*Set problem*:
In the essay on the word "liminicious," what leadership role was the writer stepping into when choosing that word?

*Supplied passage*:
****************************************

It Was a Liminicious Year Indeed

“A threshold is not a boundary to be defended, but a space to be entered.” – John O’Donohue

As many of you know, one of my annual rituals is choosing self-created word for the year. It has become an important grounding ritual, not because it predicts what will happen, but because it helps me pay attention differently, and in doing so, shapes how I move through whatever arrives.  This word, held intentionally, becomes a compass – something to return to when clarity fades or when the path feels less certain.

My word for 2025 was liminicious, a Latin-inspired blend of liminal (threshold, in-between space) and -icious (full of, characterized by). I chose it anticipating a season of transition, particularly as I stepped into an interim Department Chair leadership role. What I didn’t fully appreciate at the outset was just how alive, demanding, and formative that in-between space would be; not just professionally, but personally.

As the year unfolded, liminicious became less a description and more a posture. It reminded me that thresholds are not problems to solve, but spaces to inhabit. Living in the “deliciousness of liminal space” meant resisting the urge to rush toward resolution or certainty. Instead, it invited attentiveness: listening more deeply, experimenting thoughtfully, trusting intuition, and allowing myself to be shaped by the work even as I was shaping it. Interim leadership, by nature, holds a paradox: real responsibility paired with impermanence. Yet it was precisely that ambiguity that clarified my values, sharpened my self-awareness, and accelerated my growth.

****************************************

*Given entries*:
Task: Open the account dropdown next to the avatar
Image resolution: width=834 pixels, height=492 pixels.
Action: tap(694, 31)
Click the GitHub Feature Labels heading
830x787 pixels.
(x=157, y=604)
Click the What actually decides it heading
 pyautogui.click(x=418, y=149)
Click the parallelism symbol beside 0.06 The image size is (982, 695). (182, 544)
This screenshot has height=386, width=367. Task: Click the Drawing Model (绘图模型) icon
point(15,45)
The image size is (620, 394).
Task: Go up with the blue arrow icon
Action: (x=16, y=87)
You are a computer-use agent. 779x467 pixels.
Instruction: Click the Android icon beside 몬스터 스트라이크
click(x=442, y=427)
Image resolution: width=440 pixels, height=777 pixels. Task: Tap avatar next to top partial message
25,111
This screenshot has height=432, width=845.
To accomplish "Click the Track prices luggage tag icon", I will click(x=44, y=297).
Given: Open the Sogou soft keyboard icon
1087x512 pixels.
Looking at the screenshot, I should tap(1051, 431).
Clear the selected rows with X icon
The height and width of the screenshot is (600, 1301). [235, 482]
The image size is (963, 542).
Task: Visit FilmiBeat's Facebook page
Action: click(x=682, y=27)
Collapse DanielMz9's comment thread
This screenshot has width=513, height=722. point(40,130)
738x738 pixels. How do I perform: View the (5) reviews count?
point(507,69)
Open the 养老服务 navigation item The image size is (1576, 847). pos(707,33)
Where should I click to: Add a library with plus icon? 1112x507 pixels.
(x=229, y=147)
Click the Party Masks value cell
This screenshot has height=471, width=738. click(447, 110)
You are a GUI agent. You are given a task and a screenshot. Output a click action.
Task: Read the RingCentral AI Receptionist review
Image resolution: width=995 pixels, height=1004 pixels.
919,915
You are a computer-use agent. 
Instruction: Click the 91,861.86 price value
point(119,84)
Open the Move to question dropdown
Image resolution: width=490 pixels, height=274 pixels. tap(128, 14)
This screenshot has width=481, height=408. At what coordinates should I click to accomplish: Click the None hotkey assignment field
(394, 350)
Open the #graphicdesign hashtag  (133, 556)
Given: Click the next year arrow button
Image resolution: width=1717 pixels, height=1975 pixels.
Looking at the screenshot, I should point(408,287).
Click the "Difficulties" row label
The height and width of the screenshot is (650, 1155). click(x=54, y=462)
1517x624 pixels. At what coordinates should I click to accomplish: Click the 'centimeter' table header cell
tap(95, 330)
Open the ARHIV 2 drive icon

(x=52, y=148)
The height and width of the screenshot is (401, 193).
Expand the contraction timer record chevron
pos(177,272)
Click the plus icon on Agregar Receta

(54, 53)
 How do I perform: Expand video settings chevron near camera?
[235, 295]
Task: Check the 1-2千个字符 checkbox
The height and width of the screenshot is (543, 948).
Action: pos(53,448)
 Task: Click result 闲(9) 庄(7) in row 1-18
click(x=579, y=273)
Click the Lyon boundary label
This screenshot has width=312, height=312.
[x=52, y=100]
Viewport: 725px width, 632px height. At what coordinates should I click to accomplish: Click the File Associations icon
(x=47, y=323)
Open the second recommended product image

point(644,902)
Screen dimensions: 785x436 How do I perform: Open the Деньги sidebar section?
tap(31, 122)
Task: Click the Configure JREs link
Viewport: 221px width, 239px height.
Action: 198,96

****************************************

*Solution below*:
An interim Department Chair role.